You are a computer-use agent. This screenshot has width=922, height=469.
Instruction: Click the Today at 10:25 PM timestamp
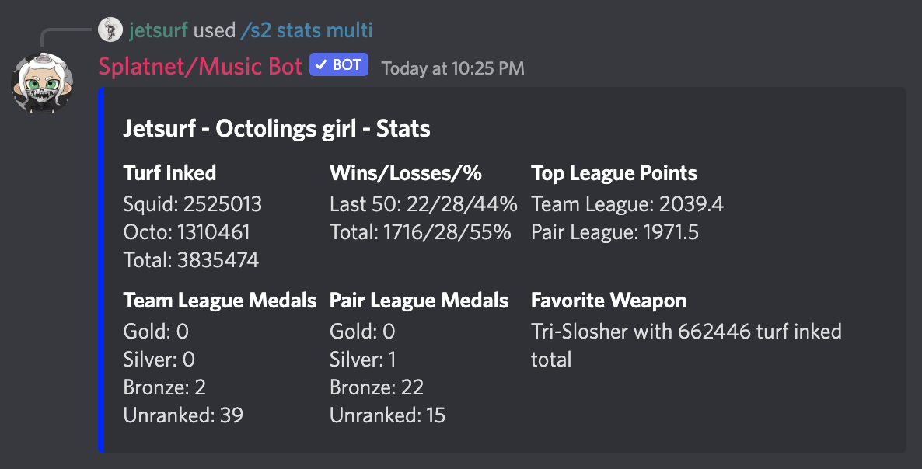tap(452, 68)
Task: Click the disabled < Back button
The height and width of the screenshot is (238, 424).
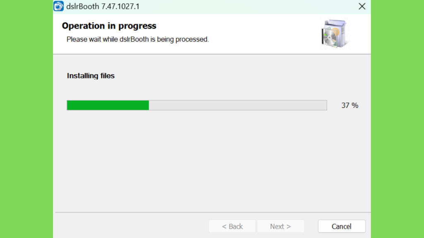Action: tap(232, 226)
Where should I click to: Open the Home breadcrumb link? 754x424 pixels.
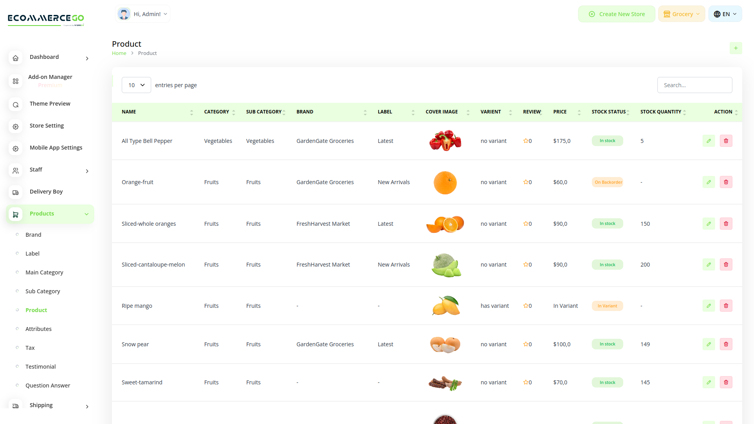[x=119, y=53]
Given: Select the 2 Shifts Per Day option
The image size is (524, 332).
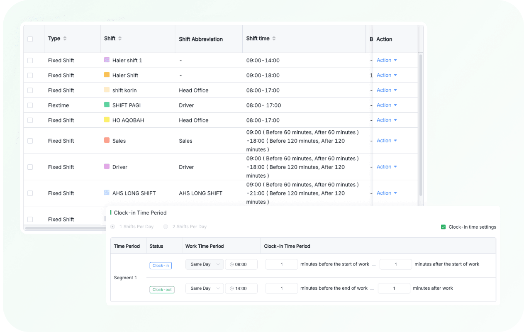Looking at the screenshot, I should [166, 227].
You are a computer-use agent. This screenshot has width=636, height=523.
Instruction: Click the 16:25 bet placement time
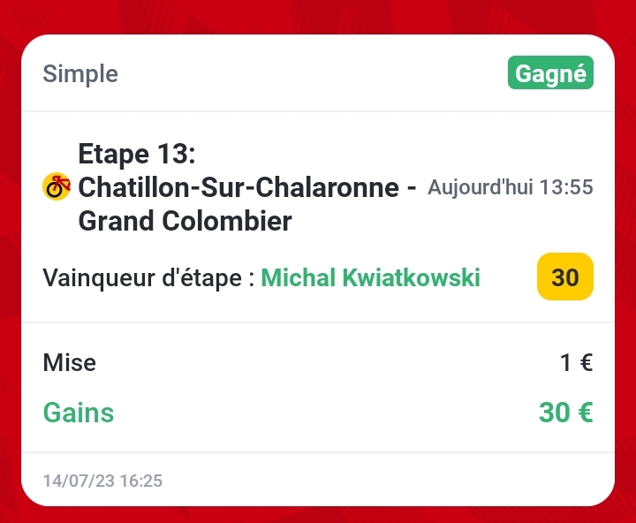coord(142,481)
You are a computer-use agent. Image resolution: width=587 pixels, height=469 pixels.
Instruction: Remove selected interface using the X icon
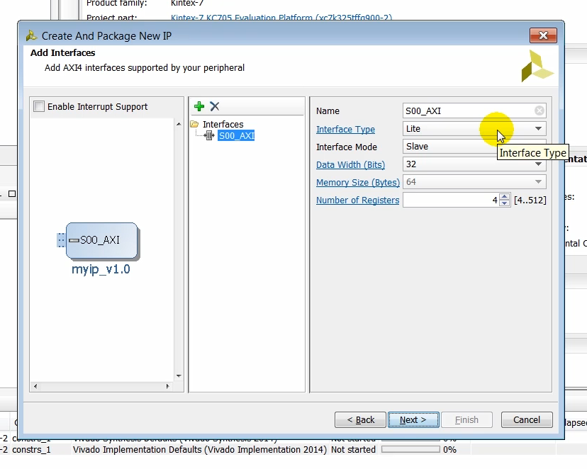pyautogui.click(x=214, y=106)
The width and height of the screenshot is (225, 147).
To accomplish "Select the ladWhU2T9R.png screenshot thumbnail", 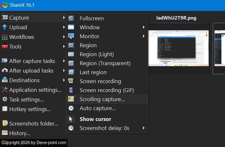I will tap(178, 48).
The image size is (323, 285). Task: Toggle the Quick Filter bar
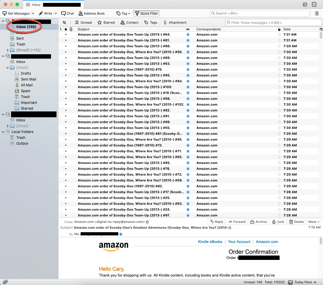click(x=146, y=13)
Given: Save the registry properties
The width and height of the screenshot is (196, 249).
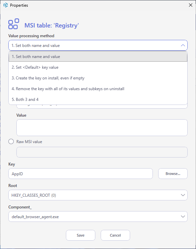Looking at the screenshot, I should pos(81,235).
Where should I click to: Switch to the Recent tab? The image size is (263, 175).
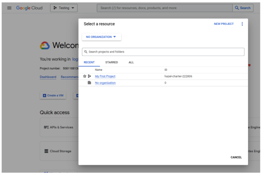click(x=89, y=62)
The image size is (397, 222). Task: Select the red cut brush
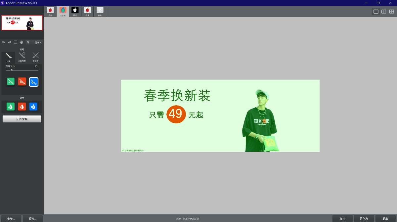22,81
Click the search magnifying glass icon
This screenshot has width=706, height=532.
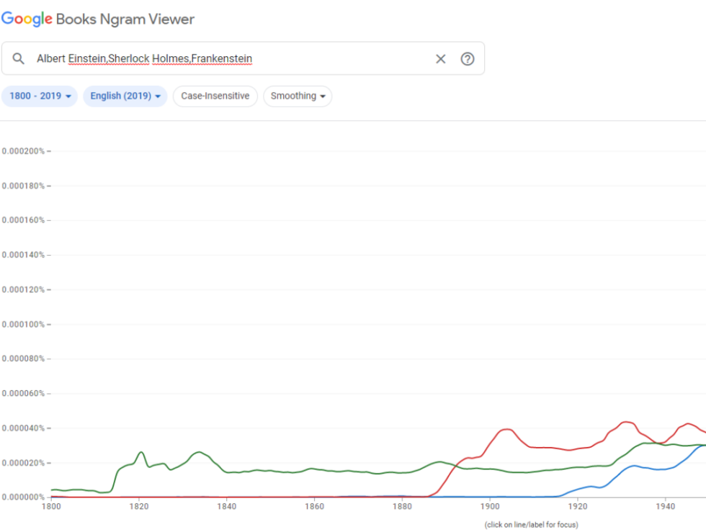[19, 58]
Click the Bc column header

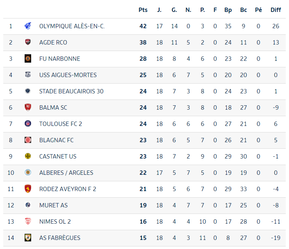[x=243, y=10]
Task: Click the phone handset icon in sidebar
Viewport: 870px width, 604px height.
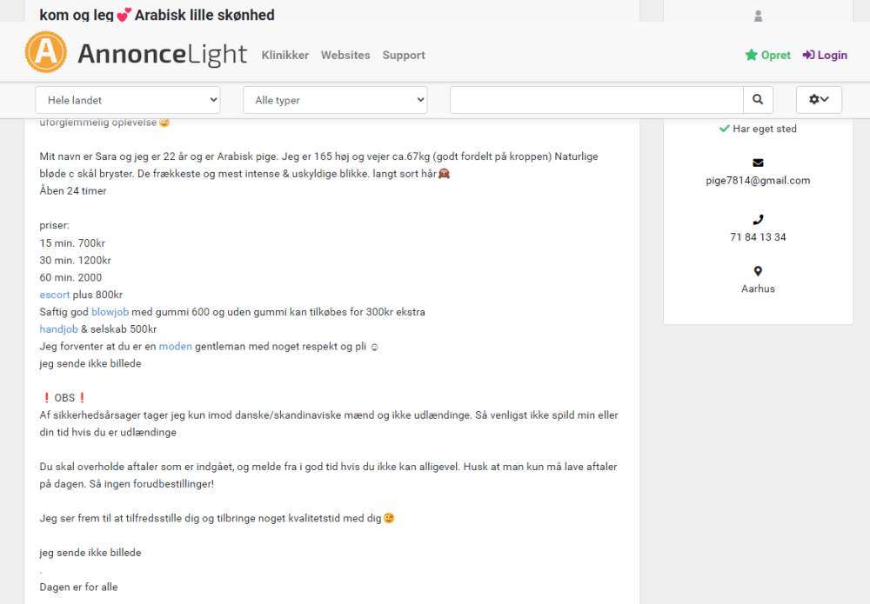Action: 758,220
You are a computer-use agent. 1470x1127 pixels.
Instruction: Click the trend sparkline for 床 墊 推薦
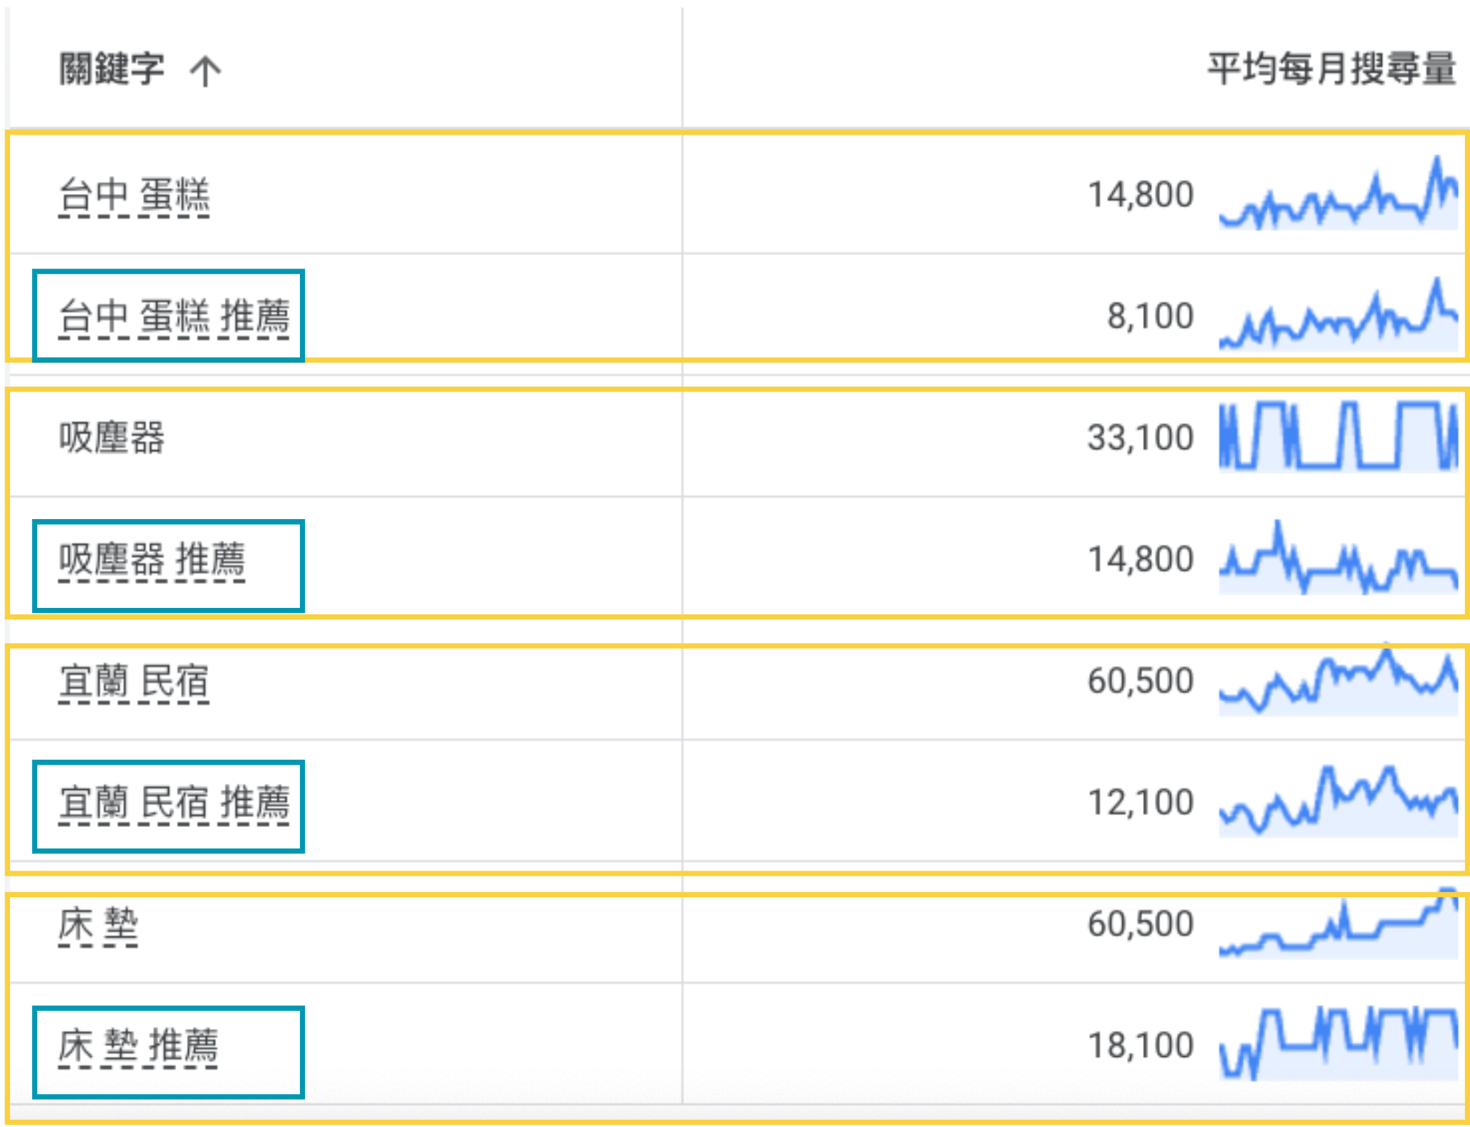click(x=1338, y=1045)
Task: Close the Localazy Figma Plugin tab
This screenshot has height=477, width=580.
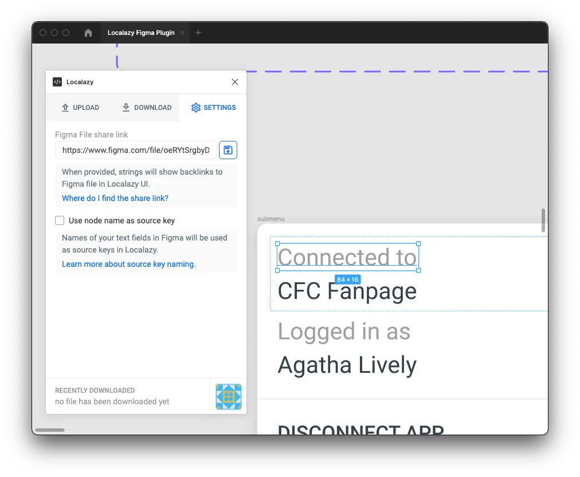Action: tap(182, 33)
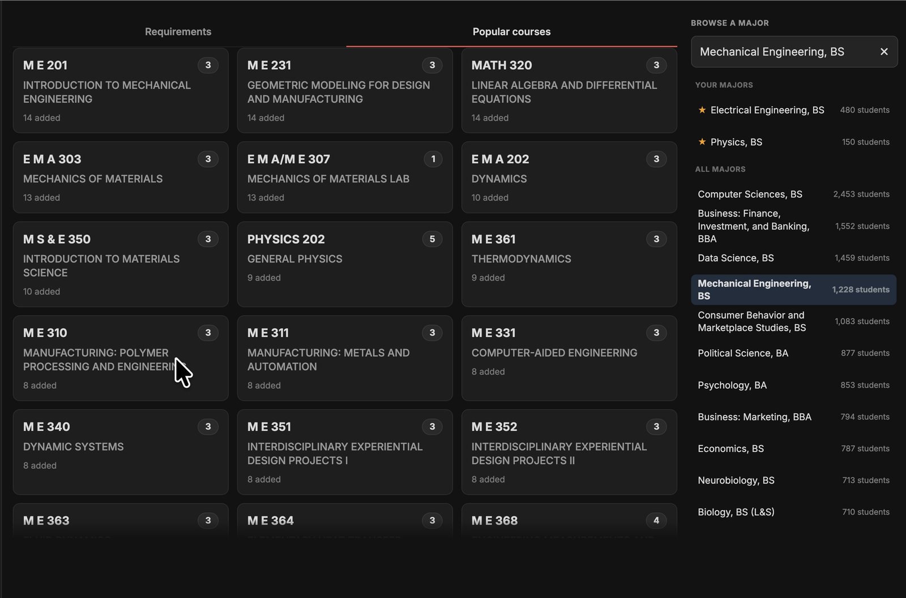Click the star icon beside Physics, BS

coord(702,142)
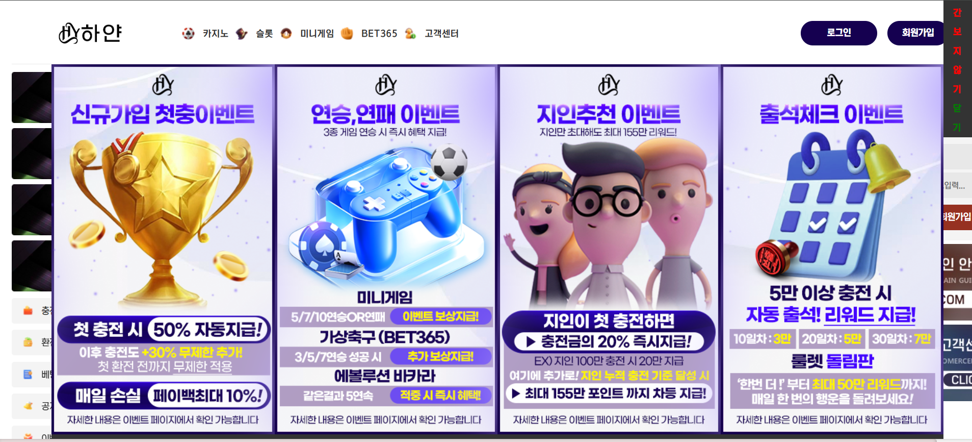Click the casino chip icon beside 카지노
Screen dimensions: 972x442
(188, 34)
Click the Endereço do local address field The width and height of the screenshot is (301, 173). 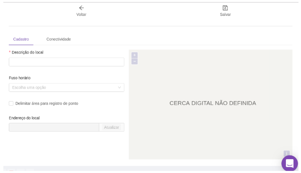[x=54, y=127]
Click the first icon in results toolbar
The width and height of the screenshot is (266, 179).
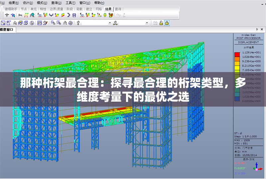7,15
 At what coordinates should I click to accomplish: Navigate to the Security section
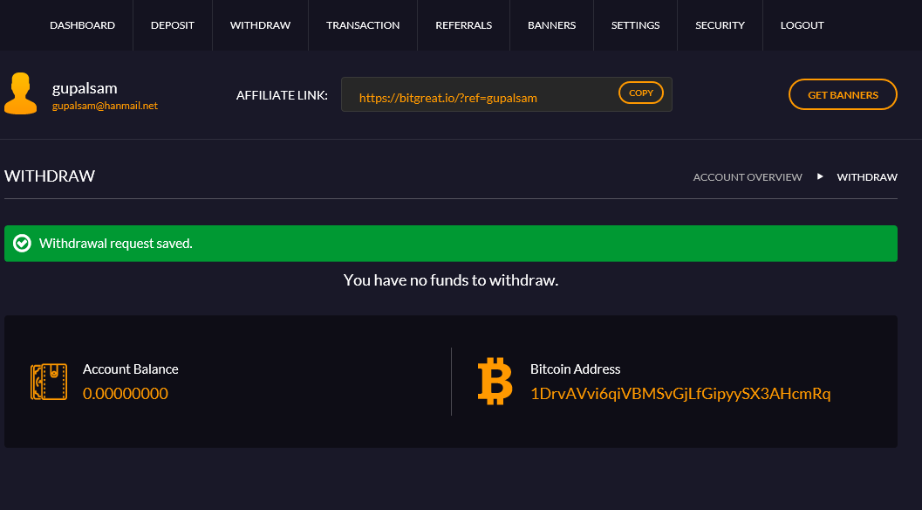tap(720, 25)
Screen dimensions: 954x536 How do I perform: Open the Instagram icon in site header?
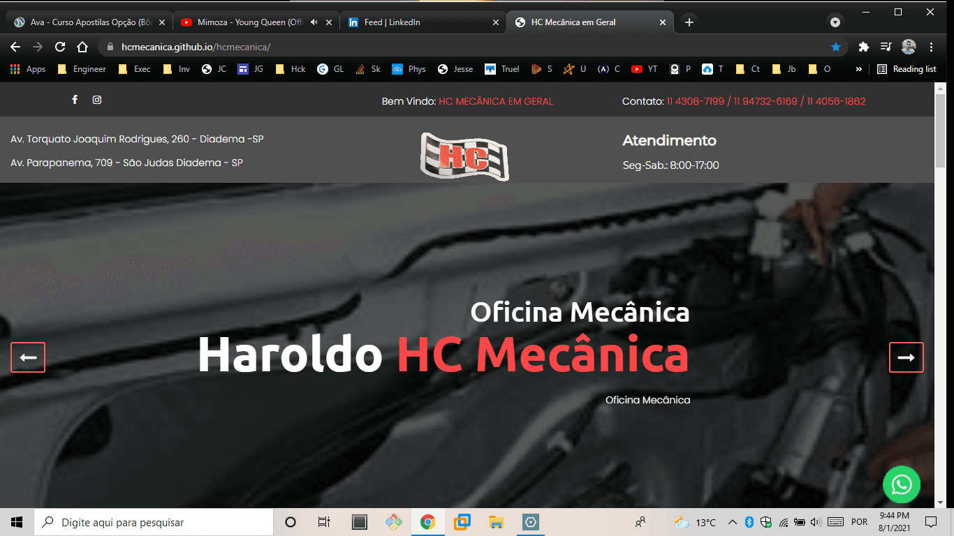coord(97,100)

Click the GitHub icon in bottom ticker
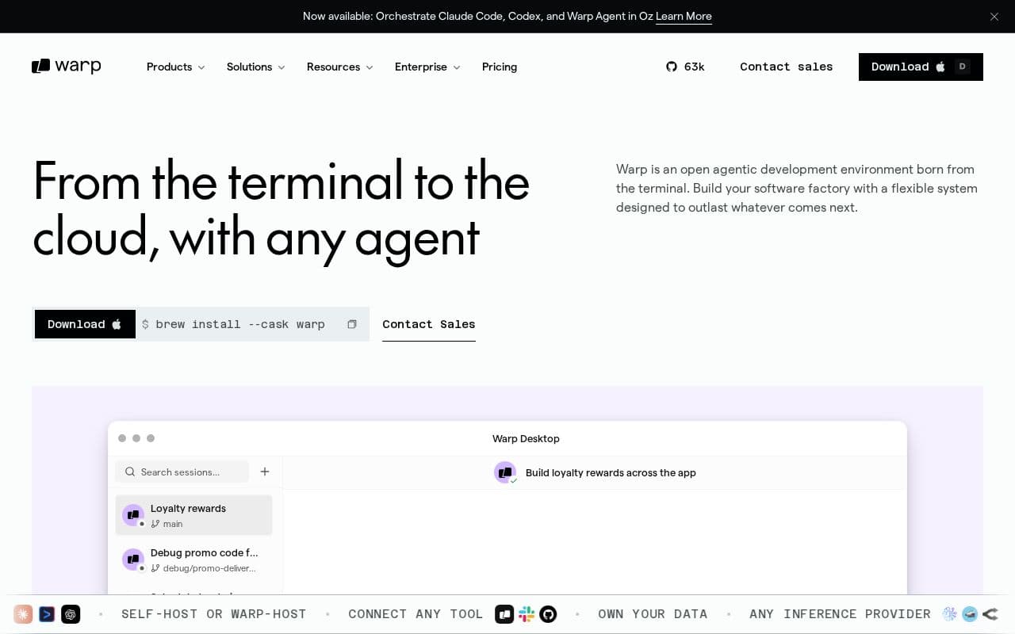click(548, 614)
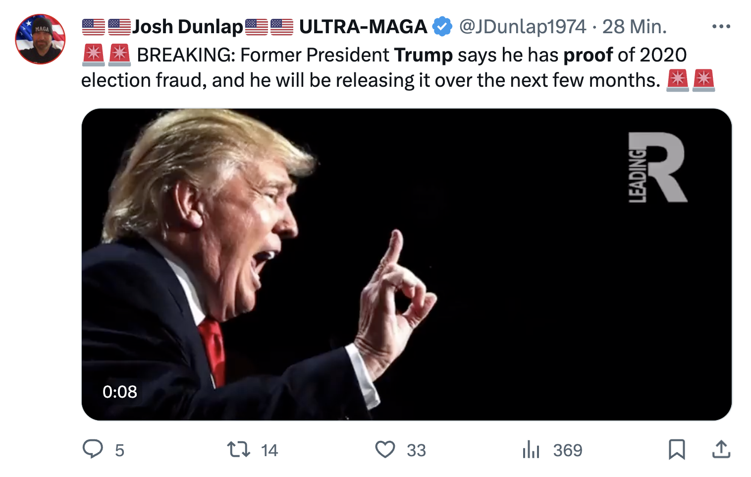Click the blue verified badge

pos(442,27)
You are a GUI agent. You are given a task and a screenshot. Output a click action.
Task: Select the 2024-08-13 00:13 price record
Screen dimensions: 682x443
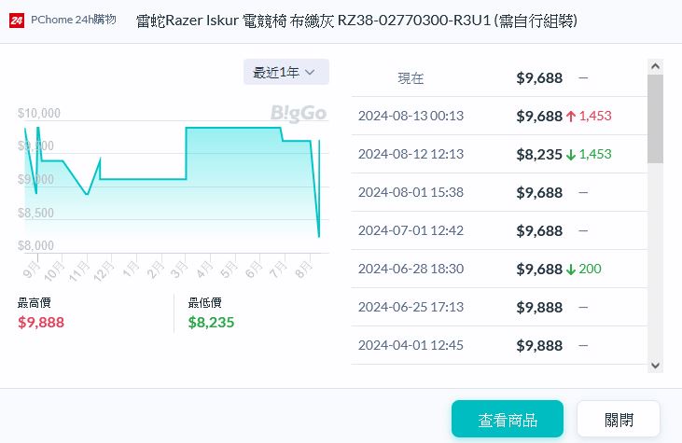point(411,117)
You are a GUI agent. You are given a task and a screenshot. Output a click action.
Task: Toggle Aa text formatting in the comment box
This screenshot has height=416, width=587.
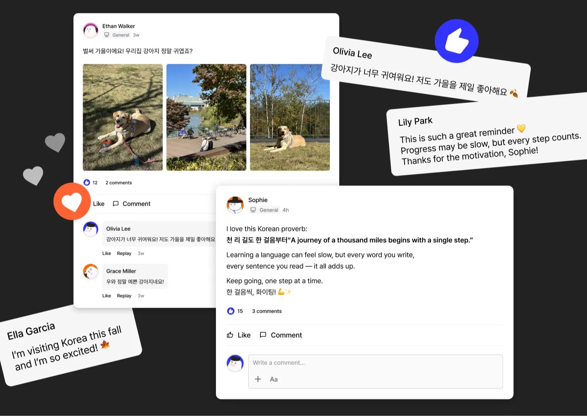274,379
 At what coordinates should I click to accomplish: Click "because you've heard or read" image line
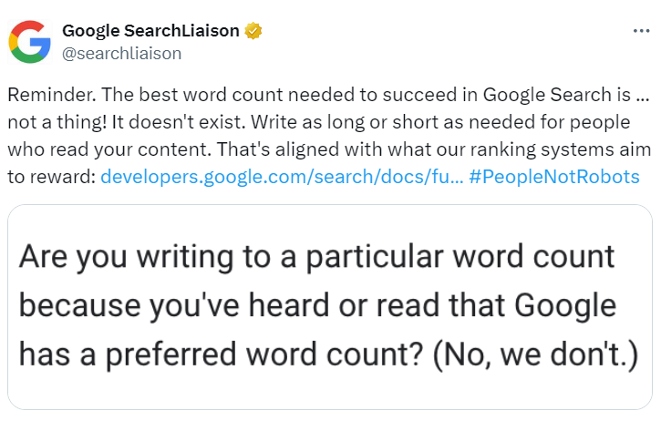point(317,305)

□ □ □ □

Copy each line of the listing above that contains the word "agent".

You are a computer-use agent. This screenshot has width=922, height=469.
You are a computer-use agent. This screenshot has width=636, height=523.
You are a computer-use agent. Image resolution: width=587 pixels, height=469 pixels.
You are a computer-use agent. 1470x1127 pixels.
You are a GUI agent. You are given a task and a screenshot. Output a click action.
You are a GUI agent. You are given a task and a screenshot. Output a click action.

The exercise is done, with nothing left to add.